### RECORDS PROVIDED
########################################

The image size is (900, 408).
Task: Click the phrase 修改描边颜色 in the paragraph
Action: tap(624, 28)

########################################

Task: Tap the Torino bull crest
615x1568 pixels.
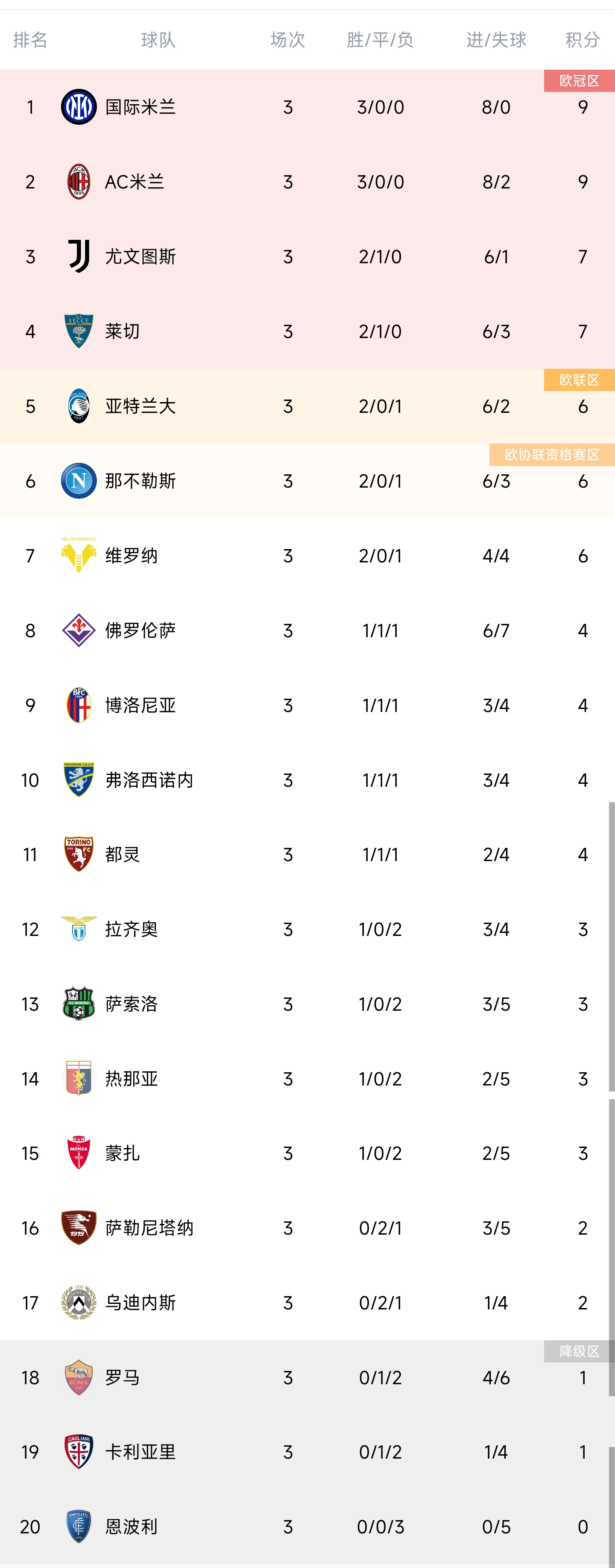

########################################

### PROBLEM STATEMENT
Repeat the records from the line with "The image size is (900, 408)." up to and including the line with "Action: tap(624, 28)".

### RESPONSE TO THIS TASK
The image size is (900, 408).
Task: Click the phrase 修改描边颜色 in the paragraph
Action: tap(624, 28)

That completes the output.